Um wirklich Frucht für Gott bringen zu können, gibt es eine Reihe von Voraussetzungen. Es ist nicht die Absicht dieses Artikels, die verschiedenen Voraussetzungen zu untersuchen, sondern wir wollen mit der Hilfe des Herrn den Scheinwerfer Gottes auf eine Stelle aus dem Alten Testament richten, die uns ganz praktisch anspricht. Gott sagt in Jesaja 37,31.32: «Und das Entronnene vom Haus Juda, das übrig geblieben ist, wird wieder wurzeln nach unten und Frucht tragen nach oben. Denn von Jerusalem wird ein Überrest ausgehen, und ein Entronnenes vom Berg Zion.»
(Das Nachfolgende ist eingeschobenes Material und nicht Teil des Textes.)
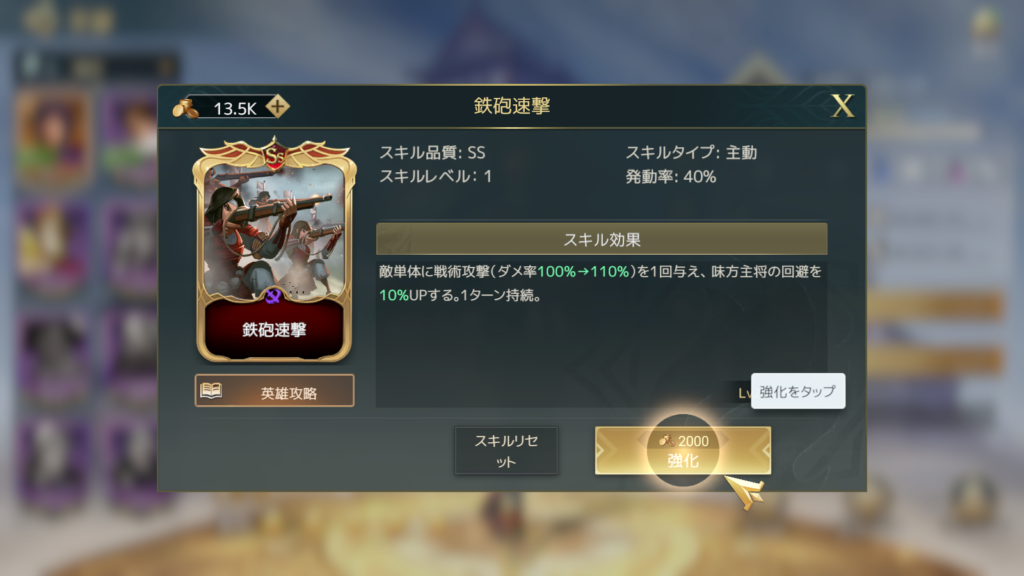Click the coin icon next to 2000 cost

pos(665,441)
Diese Worte liess Gott damals durch den Propheten Jesaja dem König Hiskia ausrichten. In ihrer direkten Anwendung nehmen sie Bezug auf die Zeit nach der babylonischen Gefangenschaft. In ihrer prophetischen Bedeutung denken wir an die zukünftige Erfüllung, wenn ein Überrest aus Juda tatsächlich wieder Frucht für Gott bringen wird. In ihrer praktischen Anwendung auf uns enthalten diese Worte eine einfache und doch klare Botschaft für uns. Gott will uns deutlich machen, dass nach aussen sichtbare Frucht für Ihn nur dann möglich ist, wenn wir innerlich gewurzelt sind. Dabei muss uns auffallen, dass dieser Vers eine ganz offensichtliche Unterscheidung macht zwischen dem, was «nach unten» und dem, was «nach oben» geht.
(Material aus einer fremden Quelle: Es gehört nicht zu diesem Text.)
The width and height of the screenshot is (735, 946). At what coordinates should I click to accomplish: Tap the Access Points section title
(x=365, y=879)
Diese beiden Bereiche gibt es im Leben eines jeden Menschen. «Nach oben» ist der Bereich dessen, was man äusserlich sieht; «nach unten» ist der Bereich des Unsichtbaren, der Bereich dessen, was andere von uns nicht wahrnehmen können. «Nach oben» ist der Bereich unserer Taten und Worte, also unserer Verhaltensweisen (das Neue Testament nennt dies auch «unseren Wandel»); «nach unten» ist der Bereich unserer Gedanken, unserer Motive, Beweggründe und Empfindungen. Wir könnten auch sagen, dass wir hier das Innere und das Äussere vor uns haben.
Diese Trennung zwischen dem Inneren und dem Äusseren existiert wohl vor Menschen, nicht aber vor Gott. Vor seinem Auge ist alles bloss und aufgedeckt: Er registriert jede kleinste Regung unseres Herzens. Tatsächlich besteht zwischen den beiden Bereichen eine sehr enge Verbindung. Wir können für Gott «nach oben» nur das sein, was wir «nach unten» sind. Äusserlich wird sichtbar, was im Innern wirklich vorhanden ist. Es ist oft – und mit Recht – gesagt worden, dass unser Äusseres ein Spiegelbild unseres Inneren ist. Dabei wollen wir nicht verkennen, dass wir in unserer Darstellung nach aussen auch Schauspielen können, d.h. wir bauen eine dekorative Fassade auf, die aber nicht der Wirklichkeit entspricht. Dieser Gefahr waren z.B. die Pharisäer erlegen, und der Herr reisst ihnen die Maske schonungslos vom Gesicht (vergleiche z.B. Mt 23,13-39). Dem Grundsatz nach kann unser Äusseres aber auf die Dauer nur das widerspiegeln, was an Wirklichkeit im Innern vorhanden ist. Vor Gott gilt nur das, was aus dem Inneren herauskommt.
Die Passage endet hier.